> [TASK TO CARRY OUT] Rewrite the stretch of the records from the line containing "Where should I click to: Click" through the line containing "Looking at the screenshot, I should tap(127, 25).", substituting "Command" for "Instruction" and leaving everything else as it is. Give only those lines.

> [MATERIAL SHOWN]

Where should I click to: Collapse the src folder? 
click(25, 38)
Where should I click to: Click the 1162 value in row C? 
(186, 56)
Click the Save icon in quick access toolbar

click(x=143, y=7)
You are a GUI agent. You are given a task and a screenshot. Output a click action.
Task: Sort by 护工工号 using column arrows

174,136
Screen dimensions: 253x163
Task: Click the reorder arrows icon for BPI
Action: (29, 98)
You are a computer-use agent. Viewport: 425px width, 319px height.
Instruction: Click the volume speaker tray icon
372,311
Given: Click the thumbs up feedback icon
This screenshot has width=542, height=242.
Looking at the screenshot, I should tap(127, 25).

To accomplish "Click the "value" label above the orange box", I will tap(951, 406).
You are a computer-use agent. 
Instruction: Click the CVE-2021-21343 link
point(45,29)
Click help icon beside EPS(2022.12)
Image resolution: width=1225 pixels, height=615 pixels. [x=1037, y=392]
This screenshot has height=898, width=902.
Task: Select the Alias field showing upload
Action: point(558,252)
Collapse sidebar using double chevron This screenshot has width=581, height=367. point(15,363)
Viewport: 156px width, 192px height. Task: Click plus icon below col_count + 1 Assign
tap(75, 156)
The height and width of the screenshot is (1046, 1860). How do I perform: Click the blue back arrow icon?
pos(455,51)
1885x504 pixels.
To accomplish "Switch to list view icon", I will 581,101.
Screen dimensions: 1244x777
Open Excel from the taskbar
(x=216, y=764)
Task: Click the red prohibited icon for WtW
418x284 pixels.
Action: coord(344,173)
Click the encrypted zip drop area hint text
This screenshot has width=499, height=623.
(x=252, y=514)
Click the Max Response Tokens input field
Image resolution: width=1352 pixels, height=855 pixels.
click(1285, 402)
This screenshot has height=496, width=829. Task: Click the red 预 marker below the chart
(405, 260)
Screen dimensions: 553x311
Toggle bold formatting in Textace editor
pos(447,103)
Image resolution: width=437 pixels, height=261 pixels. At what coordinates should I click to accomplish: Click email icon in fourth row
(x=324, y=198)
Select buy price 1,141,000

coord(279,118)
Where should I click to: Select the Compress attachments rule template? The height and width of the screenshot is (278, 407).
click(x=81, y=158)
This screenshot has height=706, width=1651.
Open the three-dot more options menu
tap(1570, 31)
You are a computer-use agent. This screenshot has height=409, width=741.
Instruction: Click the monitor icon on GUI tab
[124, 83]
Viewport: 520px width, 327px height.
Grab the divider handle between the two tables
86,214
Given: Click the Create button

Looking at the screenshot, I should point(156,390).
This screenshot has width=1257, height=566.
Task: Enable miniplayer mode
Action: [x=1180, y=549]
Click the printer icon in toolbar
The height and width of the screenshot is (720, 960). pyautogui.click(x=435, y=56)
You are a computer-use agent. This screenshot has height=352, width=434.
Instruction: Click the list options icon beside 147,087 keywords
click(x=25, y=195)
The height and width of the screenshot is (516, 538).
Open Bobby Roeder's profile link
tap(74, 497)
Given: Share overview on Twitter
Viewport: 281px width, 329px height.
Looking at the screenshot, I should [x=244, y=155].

> [FINISHED TASK]
Where should I click to: Click the 1162 value in row C? 
(186, 56)
Click the Save icon in quick access toolbar

click(x=143, y=7)
You are a GUI agent. You are given a task and a screenshot. Output a click action.
Task: Sort by 护工工号 using column arrows

174,136
Screen dimensions: 253x163
Task: Click the reorder arrows icon for BPI
Action: (29, 98)
You are a computer-use agent. Viewport: 425px width, 319px height.
Command: Click the volume speaker tray icon
372,311
Given: Click the thumbs up feedback icon
This screenshot has width=542, height=242.
Looking at the screenshot, I should tap(127, 25).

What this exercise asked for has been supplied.